Aim of the exercise: Render the listing below as a JSON list of strings with one string per line. Skip blank lines and leave the pictures out.

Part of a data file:
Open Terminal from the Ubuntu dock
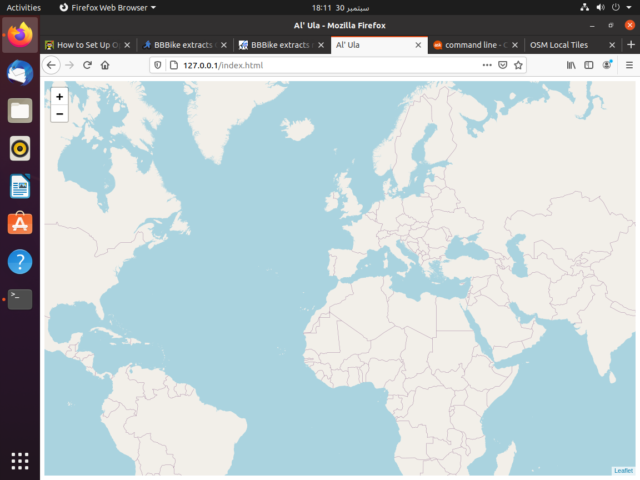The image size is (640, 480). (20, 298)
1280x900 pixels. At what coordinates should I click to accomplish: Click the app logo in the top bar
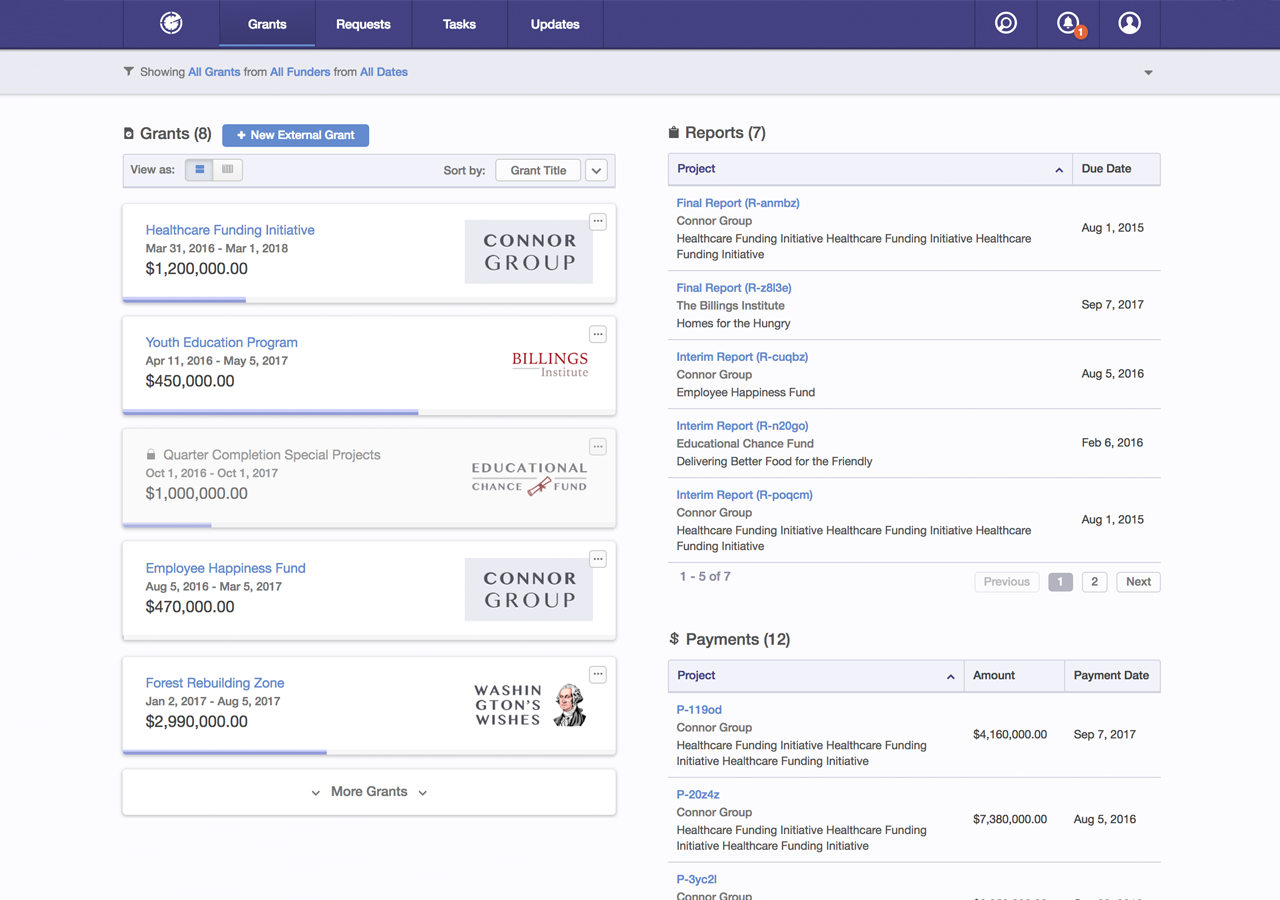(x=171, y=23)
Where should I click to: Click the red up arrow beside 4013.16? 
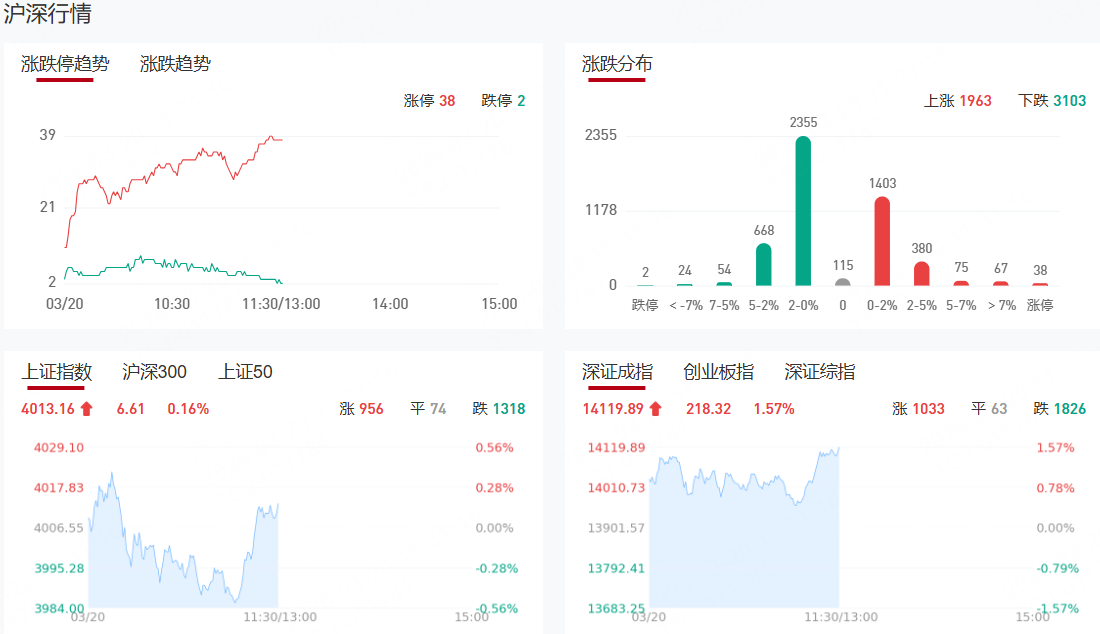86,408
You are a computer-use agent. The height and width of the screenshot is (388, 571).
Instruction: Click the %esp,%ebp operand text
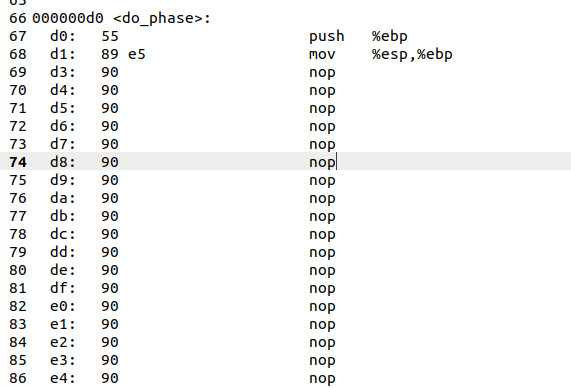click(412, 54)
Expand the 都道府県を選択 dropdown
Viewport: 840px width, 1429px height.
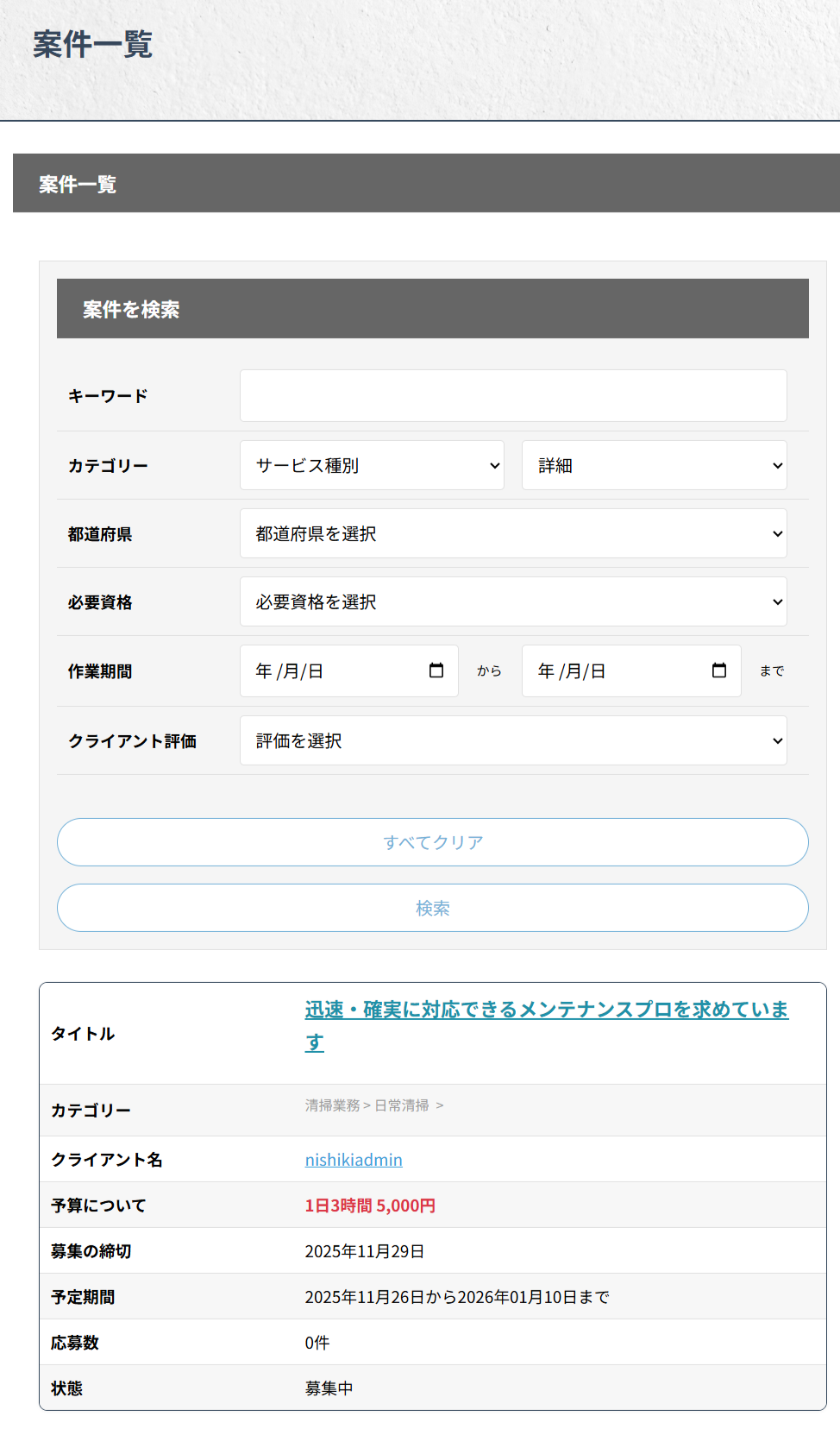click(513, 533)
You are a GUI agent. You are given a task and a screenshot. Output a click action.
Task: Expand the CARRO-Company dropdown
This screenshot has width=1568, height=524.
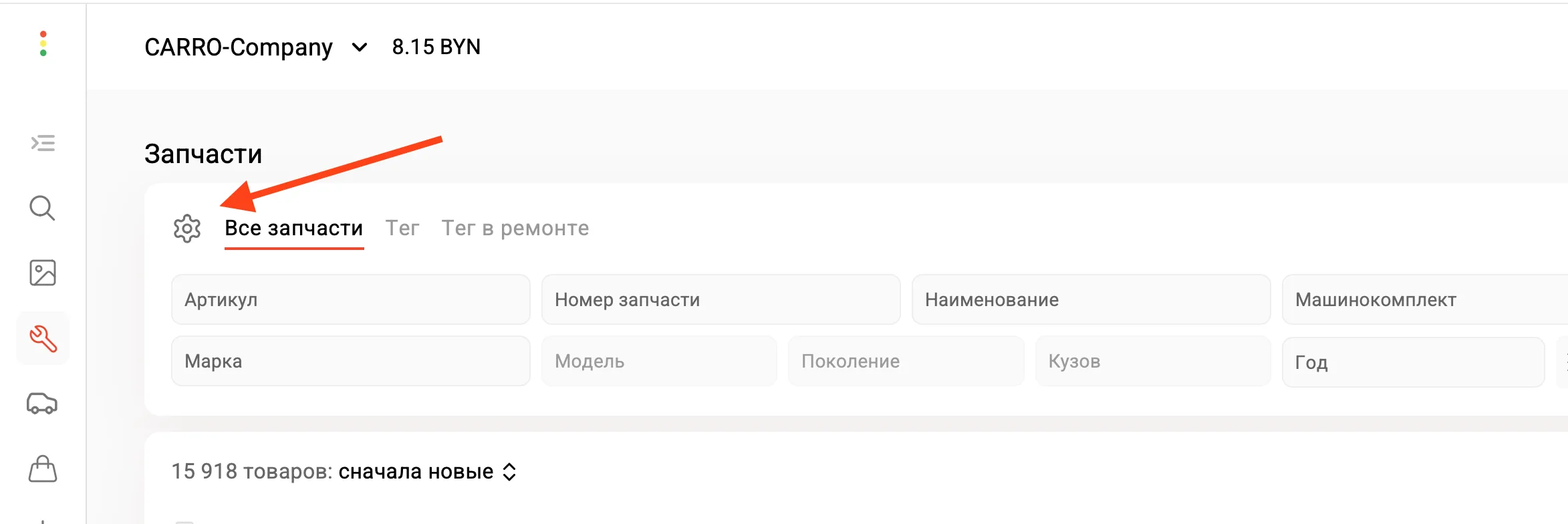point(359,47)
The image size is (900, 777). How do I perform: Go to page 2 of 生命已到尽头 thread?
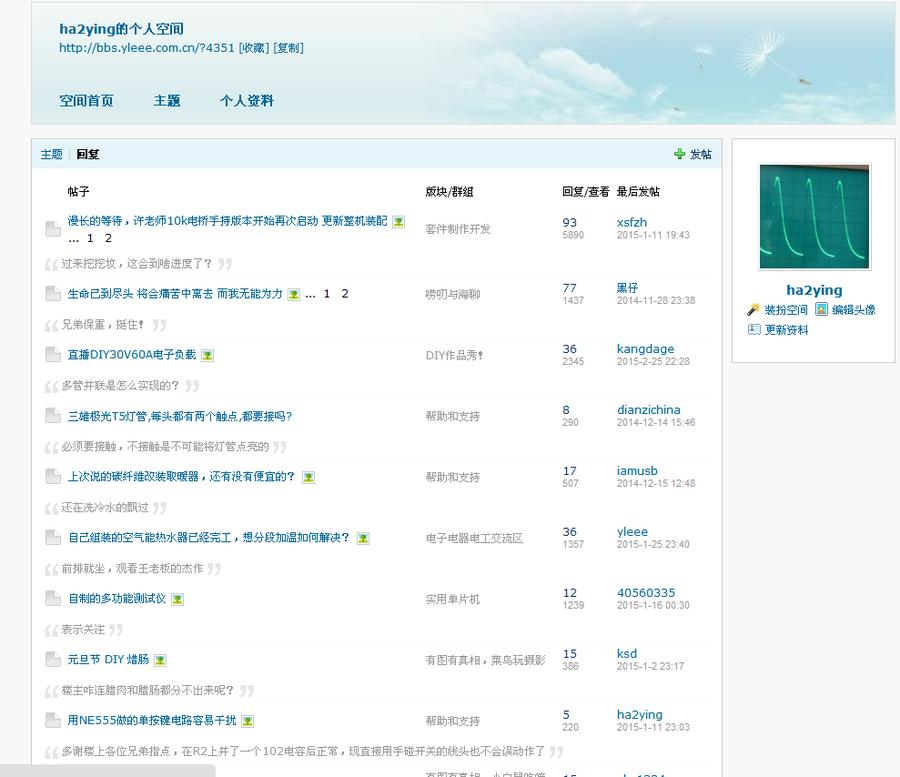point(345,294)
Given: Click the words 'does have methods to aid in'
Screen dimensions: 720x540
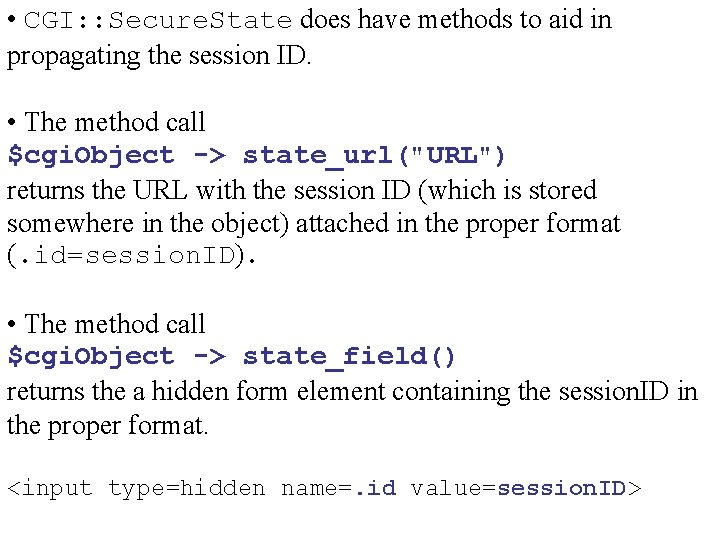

Task response:
[
  "Open Terminal from the Ubuntu dock",
  "The image size is (640, 480). (20, 298)",
  "1280x900 pixels. At what coordinates should I click to accomplish: Click the app logo in the top bar",
  "(x=171, y=23)",
  "Where should I click to: Click the red up arrow beside 4013.16? ",
  "86,408",
  "You are a computer-use agent. The height and width of the screenshot is (388, 571).",
  "Instruction: Click the %esp,%ebp operand text",
  "click(412, 54)",
  "Expand the 都道府県を選択 dropdown",
  "Viewport: 840px width, 1429px height.",
  "click(513, 533)",
  "You are a GUI agent. You are given a task and a screenshot. Output a click action.",
  "Task: Expand the CARRO-Company dropdown",
  "This screenshot has width=1568, height=524.",
  "point(359,47)",
  "The image size is (900, 777). How do I perform: Go to page 2 of 生命已到尽头 thread?",
  "point(345,294)",
  "Given: Click the words 'does have methods to aid in'",
  "Screen dimensions: 720x540"
]